A franquia Predador acaba de ganhar um novo capítulo, desta vez em forma de um filme animado. Predador: Assassino de Assassinos está disponível no Disney+ e conta três histórias que acontecem na Terra em tempos diferentes, todas envolvendo um dos aterrorizantes caçadores Yautja.
O filme tem direção de Dan Trachtenberg, responsável por Predador: A Caçada. Inclusive, a animação traz algumas referências e participações especiais desse longa. A produção se destaca pela animação de alta qualidade, que lembra o estilo de Homem-Aranha no Aranhaverso e Arcane. É como uma pintura viva.
Por se tratar de uma animação dividida em três capítulos, como uma antologia, não há espaço para se apegar a nenhum personagem. No entanto, isso não impede o espectador de torcer por eles.
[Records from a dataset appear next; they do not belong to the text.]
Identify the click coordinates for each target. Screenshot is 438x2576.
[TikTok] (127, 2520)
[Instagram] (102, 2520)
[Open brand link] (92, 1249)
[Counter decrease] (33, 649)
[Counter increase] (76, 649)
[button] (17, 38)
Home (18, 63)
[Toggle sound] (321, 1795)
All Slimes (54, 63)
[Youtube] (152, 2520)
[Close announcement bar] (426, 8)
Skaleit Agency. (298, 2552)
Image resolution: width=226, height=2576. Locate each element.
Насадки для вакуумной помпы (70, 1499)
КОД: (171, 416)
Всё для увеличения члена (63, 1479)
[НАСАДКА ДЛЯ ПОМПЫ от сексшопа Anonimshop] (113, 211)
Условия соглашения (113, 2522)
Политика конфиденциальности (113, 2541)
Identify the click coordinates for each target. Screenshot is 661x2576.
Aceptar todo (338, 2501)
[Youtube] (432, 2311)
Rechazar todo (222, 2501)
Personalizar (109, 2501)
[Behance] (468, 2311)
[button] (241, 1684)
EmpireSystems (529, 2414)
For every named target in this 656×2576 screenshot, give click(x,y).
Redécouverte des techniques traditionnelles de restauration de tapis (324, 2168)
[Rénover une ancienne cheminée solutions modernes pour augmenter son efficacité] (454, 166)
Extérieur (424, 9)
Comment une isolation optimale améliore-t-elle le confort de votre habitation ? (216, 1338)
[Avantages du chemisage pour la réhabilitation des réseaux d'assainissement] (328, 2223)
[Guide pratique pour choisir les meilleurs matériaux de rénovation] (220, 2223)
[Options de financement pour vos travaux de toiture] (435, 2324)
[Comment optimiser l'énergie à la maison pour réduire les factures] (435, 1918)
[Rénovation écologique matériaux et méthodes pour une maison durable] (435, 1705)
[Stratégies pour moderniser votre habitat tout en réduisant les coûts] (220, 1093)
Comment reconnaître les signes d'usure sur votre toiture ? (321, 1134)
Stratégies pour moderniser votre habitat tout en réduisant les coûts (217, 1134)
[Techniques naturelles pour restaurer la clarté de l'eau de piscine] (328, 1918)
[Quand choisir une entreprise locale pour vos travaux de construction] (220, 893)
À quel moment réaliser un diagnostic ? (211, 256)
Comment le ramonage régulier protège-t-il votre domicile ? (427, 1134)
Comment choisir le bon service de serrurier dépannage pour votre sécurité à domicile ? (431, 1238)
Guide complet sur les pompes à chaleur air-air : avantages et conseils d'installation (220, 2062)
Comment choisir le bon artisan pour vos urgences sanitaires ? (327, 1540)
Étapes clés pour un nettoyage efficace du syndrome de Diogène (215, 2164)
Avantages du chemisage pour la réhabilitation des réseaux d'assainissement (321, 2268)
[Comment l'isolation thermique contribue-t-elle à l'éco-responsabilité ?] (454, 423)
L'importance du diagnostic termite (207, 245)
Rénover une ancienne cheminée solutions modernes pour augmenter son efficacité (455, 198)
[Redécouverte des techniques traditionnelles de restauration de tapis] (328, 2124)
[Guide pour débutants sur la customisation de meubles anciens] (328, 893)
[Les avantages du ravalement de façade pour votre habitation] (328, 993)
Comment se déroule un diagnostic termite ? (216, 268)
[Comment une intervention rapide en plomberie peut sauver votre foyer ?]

Cada um tem sua história principal, e os Predadores servem mais como um complemento, ganhando maior destaque apenas na última parte do filme.

A primeira história é sobre a viking Ursa, que está em uma jornada para matar o homem que assassinou seu pai. A sequência inicial de batalha, em que Ursa e seus companheiros invadem a fortaleza do inimigo, é simplesmente incrível, toda feita em um plano-sequência.
A segunda história se passa no Japão feudal e mostra a rivalidade entre os irmãos Kenji e Kiyoshi. Sem nenhuma fala ao longo dos quase 20 minutos, os gestos e expressões transmitem muito sobre o que cada personagem sente e o que está por vir.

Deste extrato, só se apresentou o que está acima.